__Task instructions__. Could you set down, exactly as they stand, only the lines from the one containing "RETURNS (786, 582)" through the end of the listing?

=== Begin Enclosure ===

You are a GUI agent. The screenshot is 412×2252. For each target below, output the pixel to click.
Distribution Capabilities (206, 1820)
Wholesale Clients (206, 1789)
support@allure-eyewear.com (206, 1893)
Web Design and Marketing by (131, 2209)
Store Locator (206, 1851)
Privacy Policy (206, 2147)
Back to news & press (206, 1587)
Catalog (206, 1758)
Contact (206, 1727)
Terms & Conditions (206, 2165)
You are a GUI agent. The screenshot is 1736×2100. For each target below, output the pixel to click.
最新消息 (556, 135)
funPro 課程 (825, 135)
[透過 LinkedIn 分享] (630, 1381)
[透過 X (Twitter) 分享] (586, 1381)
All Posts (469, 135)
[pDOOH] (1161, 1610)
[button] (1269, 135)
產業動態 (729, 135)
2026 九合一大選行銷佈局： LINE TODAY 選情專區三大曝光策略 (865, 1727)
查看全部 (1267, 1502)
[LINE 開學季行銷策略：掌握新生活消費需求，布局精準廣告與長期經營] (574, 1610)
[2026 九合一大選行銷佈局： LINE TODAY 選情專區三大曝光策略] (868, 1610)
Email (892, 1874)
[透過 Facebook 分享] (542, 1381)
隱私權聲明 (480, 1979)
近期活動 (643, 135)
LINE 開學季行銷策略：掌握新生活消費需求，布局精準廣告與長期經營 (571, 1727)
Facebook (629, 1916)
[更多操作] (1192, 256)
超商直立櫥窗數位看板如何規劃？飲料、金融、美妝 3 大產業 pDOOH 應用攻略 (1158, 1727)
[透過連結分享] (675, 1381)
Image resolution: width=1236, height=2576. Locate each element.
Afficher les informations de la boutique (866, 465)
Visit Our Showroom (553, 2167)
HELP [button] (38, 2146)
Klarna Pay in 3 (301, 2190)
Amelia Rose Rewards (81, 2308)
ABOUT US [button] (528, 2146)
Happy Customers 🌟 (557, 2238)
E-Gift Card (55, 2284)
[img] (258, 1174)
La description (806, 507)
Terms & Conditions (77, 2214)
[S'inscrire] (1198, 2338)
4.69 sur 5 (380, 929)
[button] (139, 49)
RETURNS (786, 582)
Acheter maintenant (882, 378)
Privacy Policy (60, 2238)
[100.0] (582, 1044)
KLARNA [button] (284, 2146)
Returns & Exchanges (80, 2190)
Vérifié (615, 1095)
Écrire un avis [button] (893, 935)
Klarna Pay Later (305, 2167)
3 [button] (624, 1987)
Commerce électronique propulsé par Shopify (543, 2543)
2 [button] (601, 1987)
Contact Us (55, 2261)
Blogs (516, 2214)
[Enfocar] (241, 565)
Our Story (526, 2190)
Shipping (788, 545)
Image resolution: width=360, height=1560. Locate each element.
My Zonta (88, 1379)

=== End Enclosure ===

__Written answer__.
RETURNS (786, 582)
Acheter maintenant (882, 378)
Privacy Policy (60, 2238)
[100.0] (582, 1044)
KLARNA [button] (284, 2146)
Returns & Exchanges (80, 2190)
Vérifié (615, 1095)
Écrire un avis [button] (893, 935)
Klarna Pay Later (305, 2167)
3 [button] (624, 1987)
Commerce électronique propulsé par Shopify (543, 2543)
2 [button] (601, 1987)
Contact Us (55, 2261)
Blogs (516, 2214)
[Enfocar] (241, 565)
Our Story (526, 2190)
Shipping (788, 545)
Image resolution: width=360, height=1560. Locate each element.
My Zonta (88, 1379)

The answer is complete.